Creating and sharing knowledge for telecommunications

An Innovative Deep Architecture for Aircraft Hard Landing Prediction Based on Time-Series Sensor Data

Tong, C. ; Yin, X. ; Li, J. ; Zhu, T. ; Lv, R. ; Sun, L. ; Rodrigues, J. R.

Applied Soft Computing Journal Vol. 73, Nº -, pp. 344 - 349, December, 2018.

ISSN (print): 1568-4946
ISSN (online):

Journal Impact Factor: 2,810 (in 2014)

Digital Object Identifier: 10.1016/j.asoc.2018.07.061

This paper proposes an innovative deep architecture for aircraft hard landing prediction based on Quick Access Record (QAR) data. In the field of industrial IoT, the IoT devices collect IoT data and send these data to the open IoT cloud platform to process and analyze.

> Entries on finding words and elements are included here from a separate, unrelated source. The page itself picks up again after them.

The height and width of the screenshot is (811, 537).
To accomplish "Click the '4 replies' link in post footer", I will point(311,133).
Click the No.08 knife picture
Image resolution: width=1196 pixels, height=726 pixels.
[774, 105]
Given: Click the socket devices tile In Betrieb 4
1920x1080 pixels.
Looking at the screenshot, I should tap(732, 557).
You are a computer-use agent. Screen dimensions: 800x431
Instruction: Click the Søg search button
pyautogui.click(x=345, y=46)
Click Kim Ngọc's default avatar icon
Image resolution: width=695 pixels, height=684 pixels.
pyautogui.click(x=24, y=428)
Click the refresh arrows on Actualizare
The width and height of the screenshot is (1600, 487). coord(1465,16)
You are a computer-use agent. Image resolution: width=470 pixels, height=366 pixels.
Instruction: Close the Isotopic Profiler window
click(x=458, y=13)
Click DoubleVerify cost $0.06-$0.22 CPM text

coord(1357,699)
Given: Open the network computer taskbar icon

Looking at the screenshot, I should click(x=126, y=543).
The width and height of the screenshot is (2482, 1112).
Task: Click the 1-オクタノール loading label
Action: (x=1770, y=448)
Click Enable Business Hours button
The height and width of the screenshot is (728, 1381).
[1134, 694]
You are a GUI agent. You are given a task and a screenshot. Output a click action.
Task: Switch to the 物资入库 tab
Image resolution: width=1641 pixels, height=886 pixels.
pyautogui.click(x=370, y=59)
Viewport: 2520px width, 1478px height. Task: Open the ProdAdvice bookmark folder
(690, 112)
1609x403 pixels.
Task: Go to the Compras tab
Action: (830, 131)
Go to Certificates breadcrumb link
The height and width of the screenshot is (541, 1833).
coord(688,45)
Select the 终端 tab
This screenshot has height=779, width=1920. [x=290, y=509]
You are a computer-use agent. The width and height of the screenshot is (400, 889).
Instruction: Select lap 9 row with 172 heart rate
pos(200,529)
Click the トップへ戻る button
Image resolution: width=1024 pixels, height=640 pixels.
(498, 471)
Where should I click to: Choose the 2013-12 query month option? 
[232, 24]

The prediction of aircraft hard landing is one kind of typical IoT application in aviation field. Firstly, 15 most relevant landing sensor data have been chosen from 260 parameters according to the theory of both aeronautics and feature engineering. Secondly, a deep prediction model based on Long Short-Term Memory (LSTM) have been developed to predict hard landing incidents using the above-mentioned selected sensor data. And then, we adjust the model structure and conduct contrastive experiments. Finally, we use Mean Square Error (MSE) as the evaluation criteria to select the most optimal model. Experimental results prove its better performance with higher prediction accuracy on QAR datasets compared with the state-of-the-art, indicating that this model is effective and accurate for hard landing prediction, which helps to guarantee passengers’ safety and reduce the incidence of landing accidents. Besides, the proposed work is conducive to making an innovation for building and developing the industrial IoT systems in aviation field.